62 Sanders, Paul, the Law, 93–114. See also the discussion in Longenecker, Galatians, 242.
 Timothy George, Galatians, vol. 30, The New American Commentary (Nashville: Broadman & Holman Publishers, 1994), 380.

이웃 사랑을 말씀하신 이유, 하나님은 보이지 않으시지만 보이는 이웃을 사랑하는 것을 통해서 하나님을 두려워하고 사랑하는 것을 나타내게 되기 때문이다. 
- “God is invisible; but he represents himself to us in the brethren and in their persons demands what is due to himself. Love to men springs only from the fear and love of God.”63
63 Calvin, CNTC 11.101.
 Timothy George, Galatians, vol. 30, The New American Commentary (Nashville: Broadman & Holman Publishers, 1994), 381.
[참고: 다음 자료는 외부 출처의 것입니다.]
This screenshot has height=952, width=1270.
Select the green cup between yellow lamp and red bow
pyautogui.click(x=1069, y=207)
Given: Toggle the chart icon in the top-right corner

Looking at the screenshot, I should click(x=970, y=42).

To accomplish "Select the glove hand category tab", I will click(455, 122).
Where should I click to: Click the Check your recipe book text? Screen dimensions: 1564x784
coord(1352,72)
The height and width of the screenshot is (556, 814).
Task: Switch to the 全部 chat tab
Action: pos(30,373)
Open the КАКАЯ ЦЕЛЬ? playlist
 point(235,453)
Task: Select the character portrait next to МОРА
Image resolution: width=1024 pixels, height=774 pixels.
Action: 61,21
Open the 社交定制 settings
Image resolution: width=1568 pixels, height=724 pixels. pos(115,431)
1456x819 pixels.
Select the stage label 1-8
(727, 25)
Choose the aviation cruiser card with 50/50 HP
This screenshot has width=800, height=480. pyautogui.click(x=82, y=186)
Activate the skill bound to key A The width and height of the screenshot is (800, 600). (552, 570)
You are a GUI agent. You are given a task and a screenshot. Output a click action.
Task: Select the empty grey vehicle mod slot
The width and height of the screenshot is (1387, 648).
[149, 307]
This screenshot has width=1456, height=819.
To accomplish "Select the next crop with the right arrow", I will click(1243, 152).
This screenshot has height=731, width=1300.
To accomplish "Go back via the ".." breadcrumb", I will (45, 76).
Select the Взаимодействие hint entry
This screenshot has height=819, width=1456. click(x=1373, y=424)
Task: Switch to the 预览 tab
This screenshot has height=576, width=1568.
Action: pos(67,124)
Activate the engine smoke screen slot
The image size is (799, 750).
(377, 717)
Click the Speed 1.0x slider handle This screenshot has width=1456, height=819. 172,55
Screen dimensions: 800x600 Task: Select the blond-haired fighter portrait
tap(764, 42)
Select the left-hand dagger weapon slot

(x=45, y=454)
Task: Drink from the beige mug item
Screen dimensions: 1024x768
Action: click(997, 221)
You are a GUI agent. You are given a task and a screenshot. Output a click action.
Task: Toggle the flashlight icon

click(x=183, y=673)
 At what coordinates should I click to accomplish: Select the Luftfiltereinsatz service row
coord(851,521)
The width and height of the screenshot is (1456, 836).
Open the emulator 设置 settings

As Jesus said to his disciples, “If you love me, you will keep my commandments” (John 14:15, RSV). And again, “If you keep my commandments, you shall abide in my love, even as I have kept my Father’s commandments and abide in his love” (John 15:10, RSV). Timothy George, Galatians, vol. 30, The New American Commentary (Nashville: Broadman & Holman Publishers, 1994), 383.

15절) 본문에 사용된 세가지 부정적인 동사(물고, 먹고, 멸망하다.)는 당시 헬라 문화에서 야생의 동물들의 투쟁에 사용되는 단어이다.